Well, isn't that little statement the truth!?! And I'm going to go one step further and say it's a waste of your precious, and limited, time on earth wishing it will happen! How am I so smart that I know these things?? Because, once again ha, ha, I am my own best science experiment! I have wasted countless, precious, and never to be regained hours wanting and wishing for things to be different. I was the young 12 year old locked in my room pouring over beauty magazines wishing I was someone else.
Over the years my vanity, fueled by my near non-existent self esteem, lead me to starve myself into a 12 year eating disorder, an uncontrollable sugar addiction and acute gastritis. And let's not even discuss the number all of that did on my ability to poop! I can say that now without embarrassment because thankfully I am now at an age when I really don't give a shit!! Ha, ha....

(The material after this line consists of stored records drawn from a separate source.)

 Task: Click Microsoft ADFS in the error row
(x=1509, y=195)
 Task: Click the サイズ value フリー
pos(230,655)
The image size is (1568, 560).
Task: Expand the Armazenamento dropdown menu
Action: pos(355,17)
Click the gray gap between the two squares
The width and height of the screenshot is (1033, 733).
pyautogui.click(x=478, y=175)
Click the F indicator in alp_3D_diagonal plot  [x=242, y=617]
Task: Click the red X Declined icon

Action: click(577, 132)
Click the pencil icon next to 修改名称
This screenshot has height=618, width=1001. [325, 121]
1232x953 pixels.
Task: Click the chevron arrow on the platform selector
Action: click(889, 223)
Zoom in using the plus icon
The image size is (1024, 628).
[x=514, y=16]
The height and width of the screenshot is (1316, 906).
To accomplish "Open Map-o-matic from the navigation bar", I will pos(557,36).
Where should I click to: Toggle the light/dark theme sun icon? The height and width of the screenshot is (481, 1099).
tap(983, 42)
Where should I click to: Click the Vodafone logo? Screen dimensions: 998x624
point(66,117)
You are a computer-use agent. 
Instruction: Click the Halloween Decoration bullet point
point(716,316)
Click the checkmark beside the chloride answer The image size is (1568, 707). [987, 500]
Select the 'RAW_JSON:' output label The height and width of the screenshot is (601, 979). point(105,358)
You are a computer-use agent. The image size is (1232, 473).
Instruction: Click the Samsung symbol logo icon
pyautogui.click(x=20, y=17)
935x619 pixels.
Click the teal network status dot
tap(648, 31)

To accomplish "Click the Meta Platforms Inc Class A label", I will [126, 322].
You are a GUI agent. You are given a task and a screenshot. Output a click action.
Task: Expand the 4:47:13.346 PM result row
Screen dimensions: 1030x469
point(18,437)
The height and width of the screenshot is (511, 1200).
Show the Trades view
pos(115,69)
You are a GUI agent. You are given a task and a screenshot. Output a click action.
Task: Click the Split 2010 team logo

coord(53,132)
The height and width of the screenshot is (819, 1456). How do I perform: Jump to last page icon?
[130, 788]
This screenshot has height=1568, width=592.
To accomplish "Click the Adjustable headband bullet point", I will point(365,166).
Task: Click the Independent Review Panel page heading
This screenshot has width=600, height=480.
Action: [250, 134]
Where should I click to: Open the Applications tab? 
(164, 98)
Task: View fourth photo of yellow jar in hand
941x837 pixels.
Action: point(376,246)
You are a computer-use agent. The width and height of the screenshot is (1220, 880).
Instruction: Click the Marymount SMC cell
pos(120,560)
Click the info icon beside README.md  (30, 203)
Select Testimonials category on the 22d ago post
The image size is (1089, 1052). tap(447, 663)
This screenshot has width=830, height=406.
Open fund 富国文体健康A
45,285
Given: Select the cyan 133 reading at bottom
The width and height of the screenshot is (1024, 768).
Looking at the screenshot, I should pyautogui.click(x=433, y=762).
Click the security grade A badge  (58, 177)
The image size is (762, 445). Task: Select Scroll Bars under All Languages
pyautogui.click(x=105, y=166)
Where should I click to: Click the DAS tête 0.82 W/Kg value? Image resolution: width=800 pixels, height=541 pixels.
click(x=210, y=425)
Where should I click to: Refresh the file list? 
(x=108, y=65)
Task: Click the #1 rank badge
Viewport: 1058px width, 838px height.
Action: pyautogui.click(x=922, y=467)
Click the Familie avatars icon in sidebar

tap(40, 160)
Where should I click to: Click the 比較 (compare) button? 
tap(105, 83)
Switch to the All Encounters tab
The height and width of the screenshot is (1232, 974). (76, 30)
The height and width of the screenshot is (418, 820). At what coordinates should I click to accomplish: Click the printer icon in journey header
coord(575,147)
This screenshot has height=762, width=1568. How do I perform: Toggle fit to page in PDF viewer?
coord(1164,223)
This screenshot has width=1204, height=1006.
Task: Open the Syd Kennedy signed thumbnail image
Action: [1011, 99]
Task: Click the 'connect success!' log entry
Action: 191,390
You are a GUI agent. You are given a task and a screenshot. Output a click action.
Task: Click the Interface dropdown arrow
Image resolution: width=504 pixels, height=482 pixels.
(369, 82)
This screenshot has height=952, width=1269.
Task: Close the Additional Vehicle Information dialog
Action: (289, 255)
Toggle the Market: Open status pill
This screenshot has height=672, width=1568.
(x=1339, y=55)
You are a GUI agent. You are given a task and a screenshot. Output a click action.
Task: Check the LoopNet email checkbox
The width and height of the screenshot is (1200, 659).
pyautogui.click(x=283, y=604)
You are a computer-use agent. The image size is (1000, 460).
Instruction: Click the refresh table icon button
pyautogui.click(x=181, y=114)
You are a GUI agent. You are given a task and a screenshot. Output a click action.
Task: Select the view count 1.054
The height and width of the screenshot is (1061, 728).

I'd like to say I grew up, became enlightened, discovered the meaning of life and started my journey into well being but nope, not the case! I had nothing to do with it. I got pregnant and something inside of me snapped (his name is Glenn) and I went into protective mother-mode. There was no way I was going to do anything to harm an innocent and that started me on my road, a very long road that sometimes took me up a very steep hill and very close to the edge, to recovery.
I was a little heavy as a child but it wasn't until I started to obsess about being someone better that I started to gain weight. Oh, and here's the kicker: thanks to my starvation diets which started in Grade 6, at 18 years old I weighed 125 pounds and had a 22 inch waist....but I thought I was fat. So then I was...where the mind goes the body follows.
I find it ironic that this blogs title belongs to Marilyn Monroe, the definition of physical perfection by many standards, and yet, she suffered greatly with low self esteem.
So where are you in your story? Are you happy to be you? Yes? Fantastic, you were gifted with one of the essential building blocks for a happy life! Or are you not so happy being you? How much of your one and only life have you spent of wanting and wishing to be someone else?
Not sure how to turn the wanting of what-can-never-be off? Well, like any unhealthy habit it starts with acknowledging it exists. Notice when it comes up in your thoughts and then practice changing the direction of the negative thought to a positive one. It doesn't have to be deep and philosophical, it just has to positive and honest.